June 15, 2017
Buttermilk doughnuts served with lemon curd and citrus marmalade.
Palmetto Creek sausage with soft polenta, peppers, onions, arugula, and Piave Vecchio.
Greek yogurt parfait with whole grain granola bars and berries.
Jumbo lump crab hash with shishito peppers, green onions, mustard greens, and poached eggs.
Smoked wild salmon with pickled fennel, aioli, capers, red onions, arugula, and bagel chips.

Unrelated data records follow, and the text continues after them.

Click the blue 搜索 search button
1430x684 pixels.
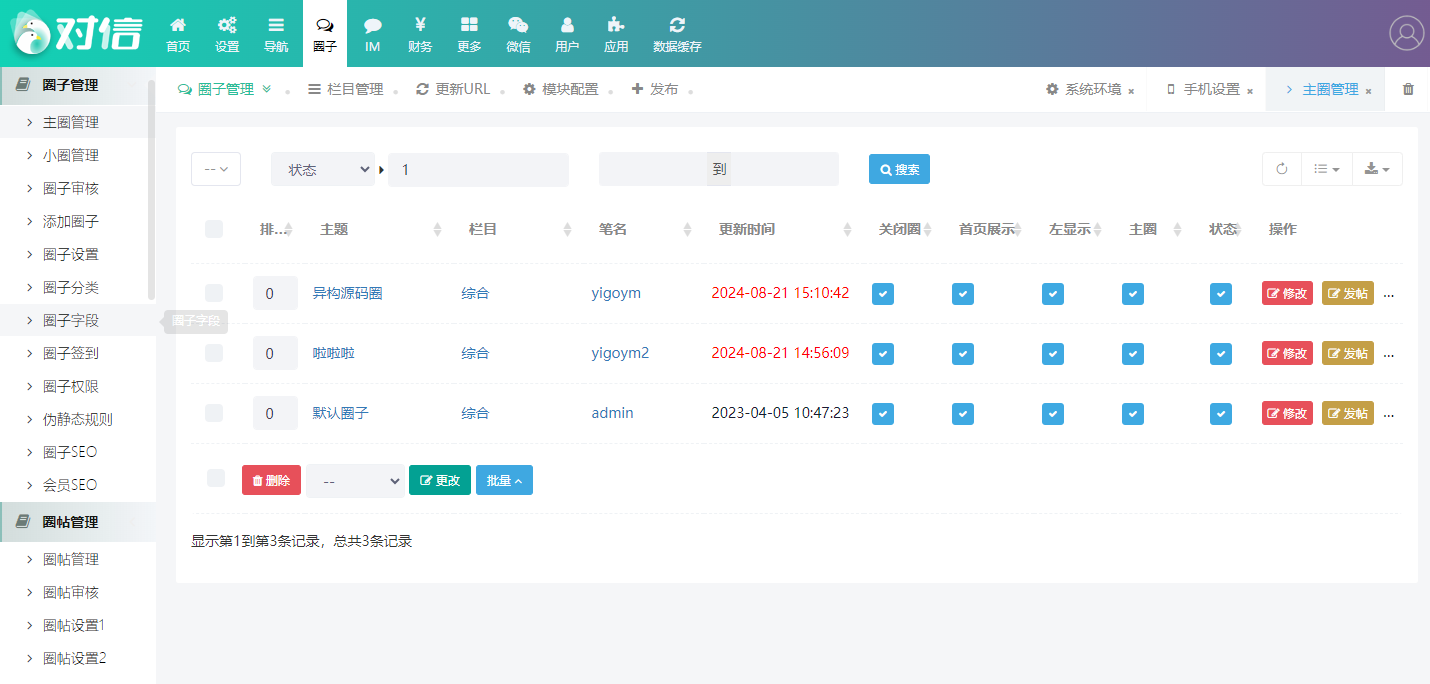point(899,169)
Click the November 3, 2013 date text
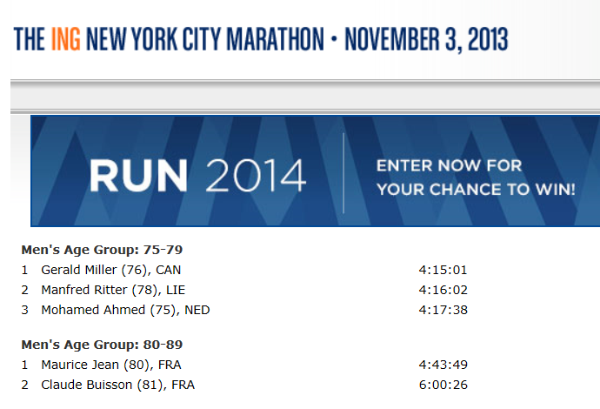The image size is (600, 409). (x=426, y=40)
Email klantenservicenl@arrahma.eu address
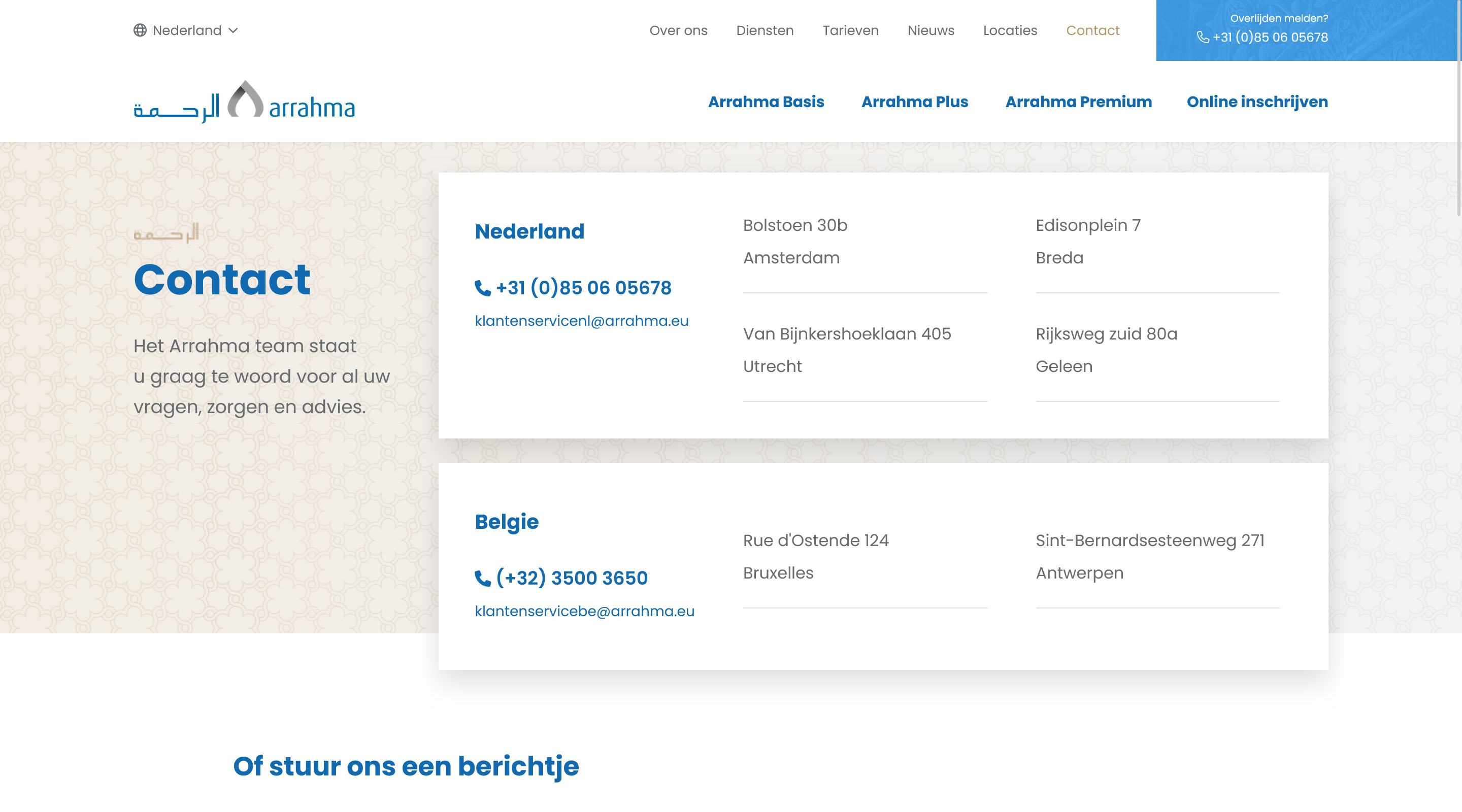 pos(581,321)
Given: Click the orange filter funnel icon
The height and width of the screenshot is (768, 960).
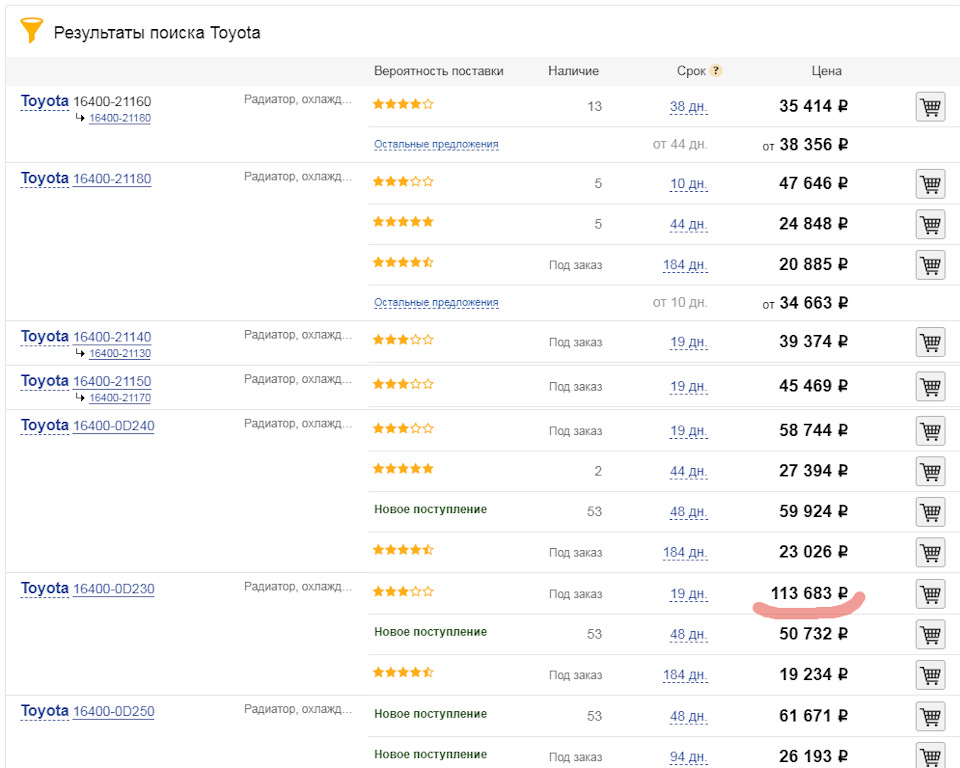Looking at the screenshot, I should click(32, 31).
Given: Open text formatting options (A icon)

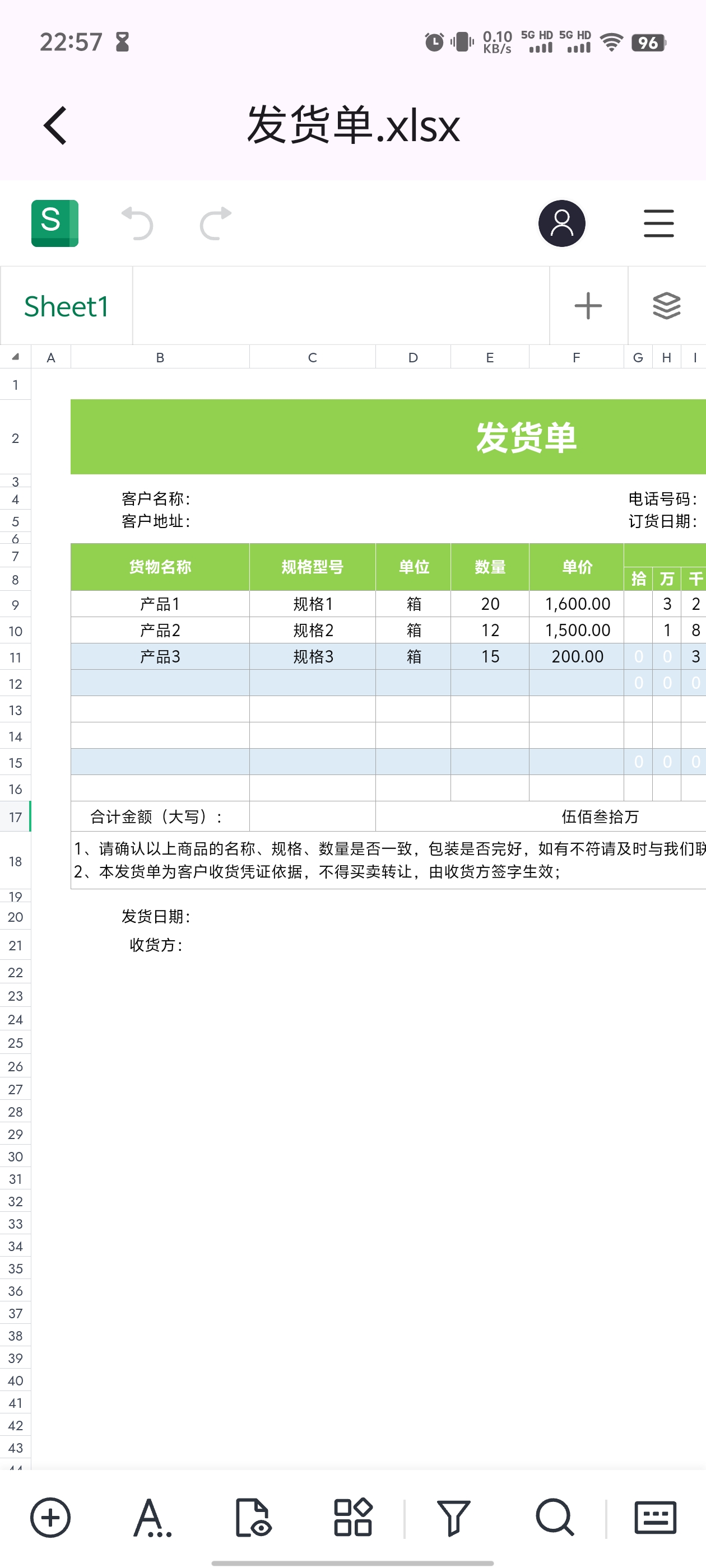Looking at the screenshot, I should coord(152,1517).
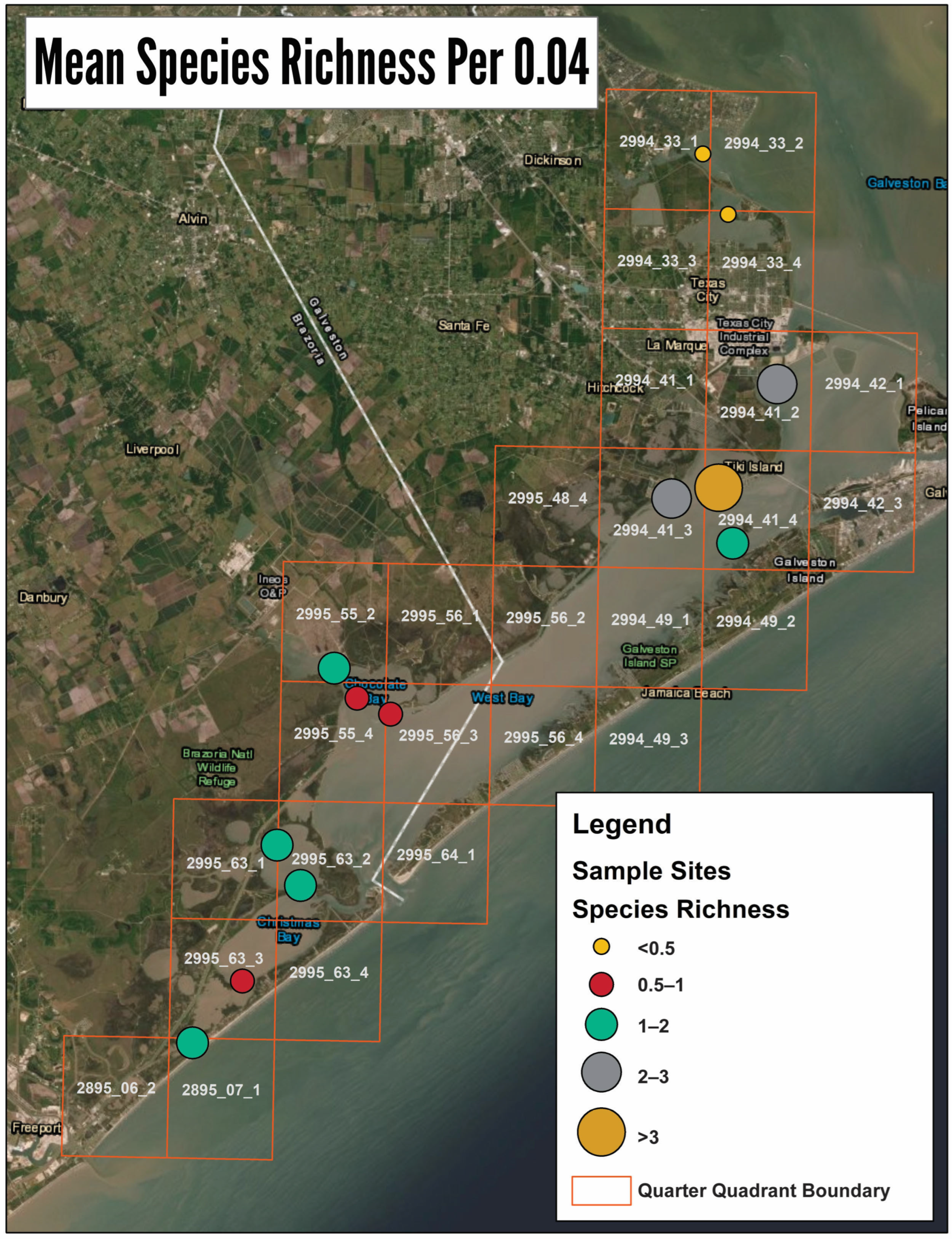Screen dimensions: 952x1239
Task: Click the green marker right of 2995_63_1
Action: coord(277,845)
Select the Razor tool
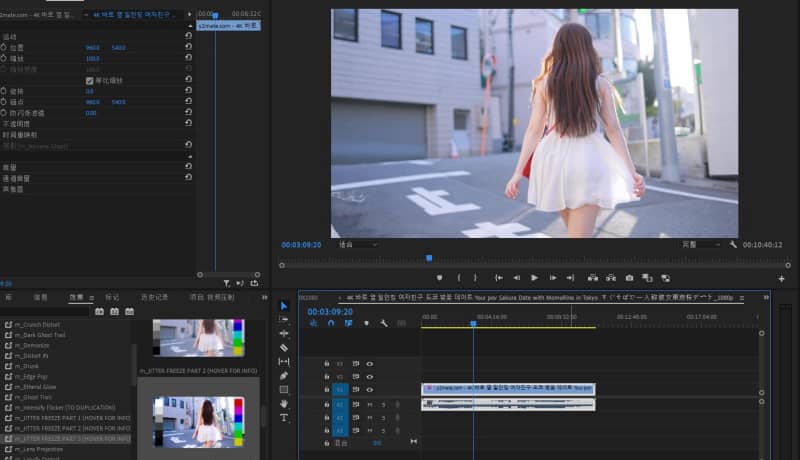 tap(284, 347)
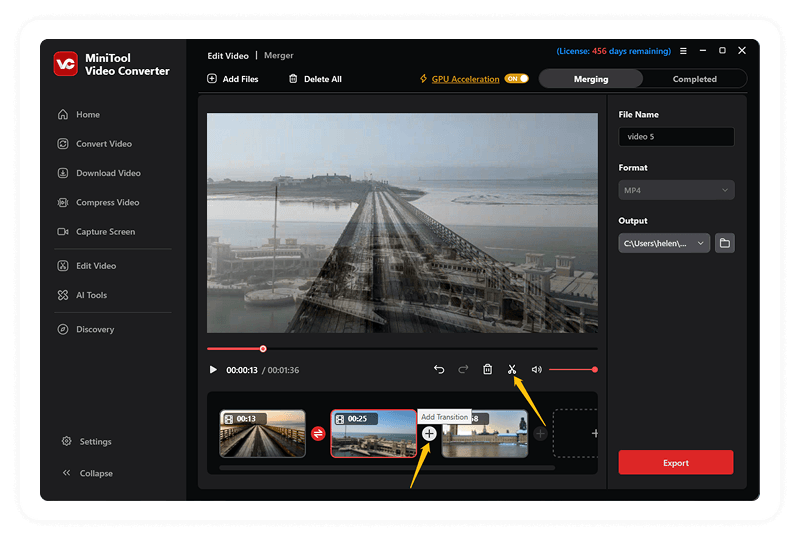Click the Add Files button
This screenshot has width=800, height=540.
(x=233, y=79)
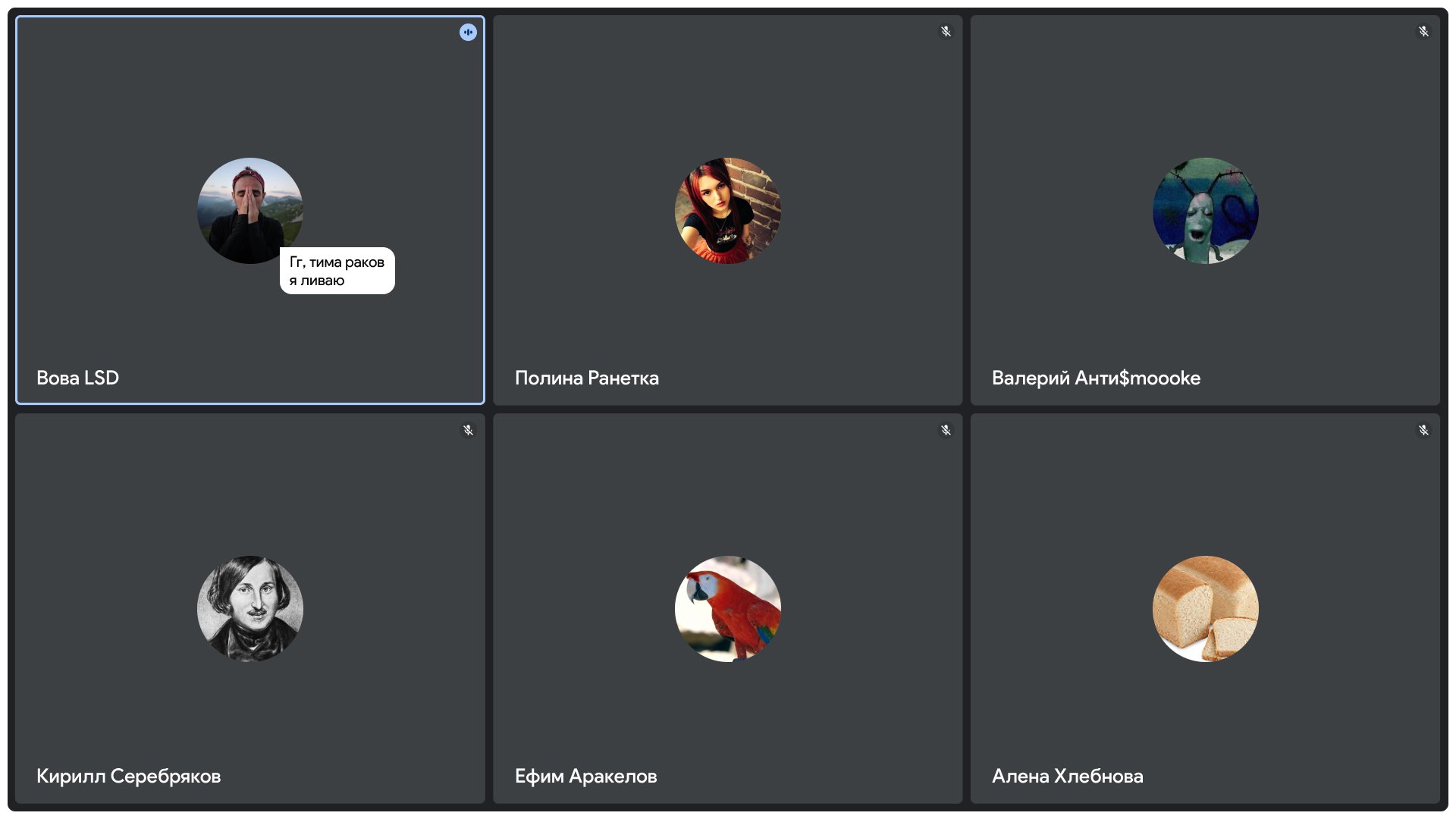The height and width of the screenshot is (819, 1456).
Task: Click Полина Ранетка's red-haired avatar
Action: pyautogui.click(x=727, y=210)
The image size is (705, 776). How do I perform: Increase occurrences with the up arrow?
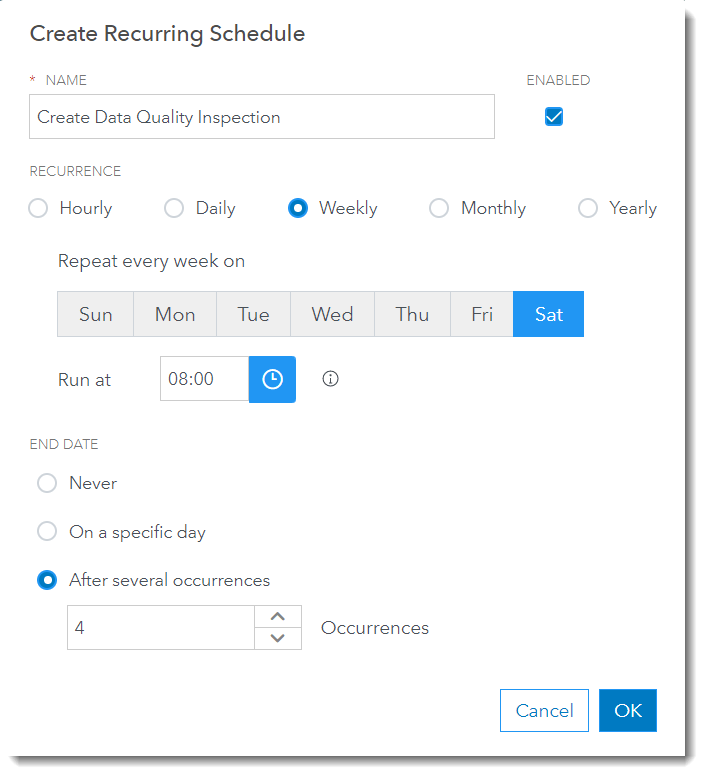coord(278,616)
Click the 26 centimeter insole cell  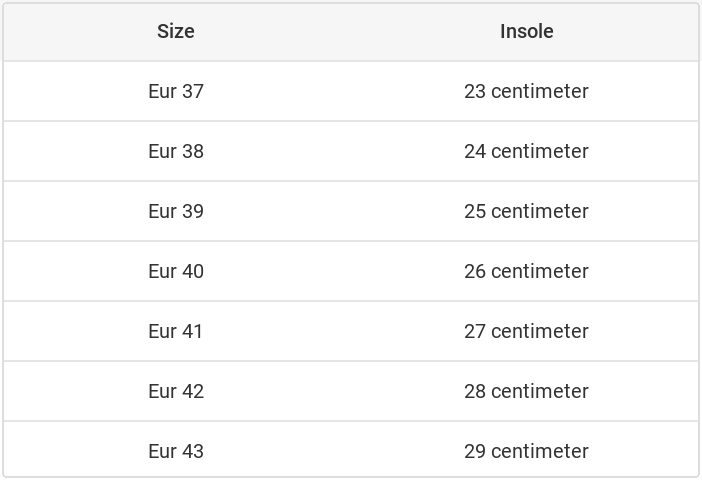click(x=526, y=271)
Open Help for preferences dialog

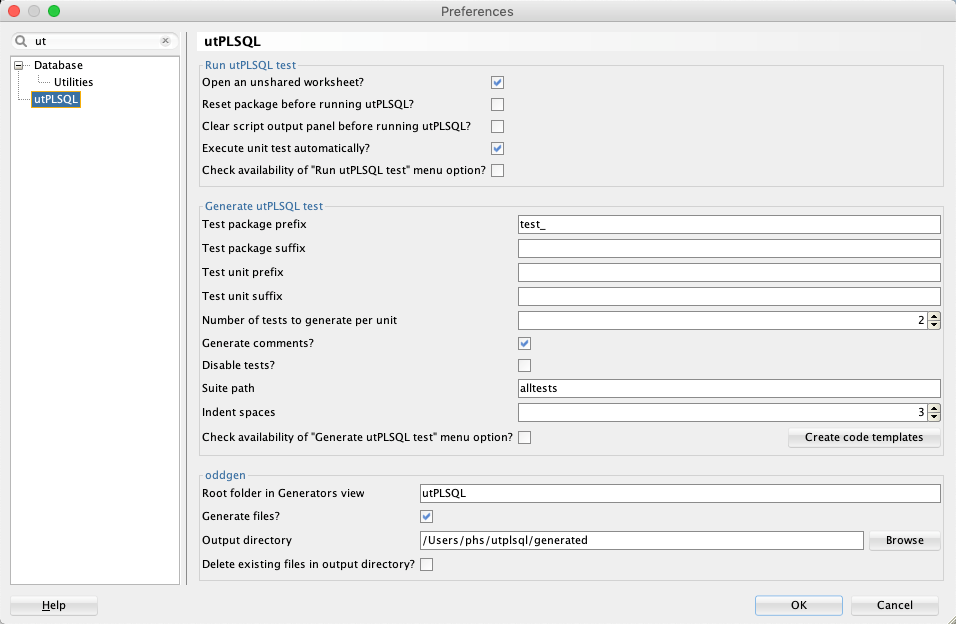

A new garden brunch hits Miami this weekend as The Raleigh Hotel's Restaurant Michael Schwartz debuts its seasonal, sustainable Sunday brunch (11 a.m.-4 p.m.). In typical Schwartz style, dishes are distinguished by taste and size, boasting sweet, savory, and snackable selections. Find everything from a jumbo lump crab hash topped with poached eggs, to bacon sticky buns dressed with bourbon caramel sauce and pecans. The Tuscan kale and aged Gruyère frittata, a modern take on bagels and lox, and cherry-hazelnut pancakes also have our attention. And a bakery board promises a bevy of tasty, fresh-baked confections like muffins, lemon pound cake, and almond croissants. Wash it all down with something from the restaurant's expanded coffee and tea program, as well as homemade sodas and handcrafted cocktails.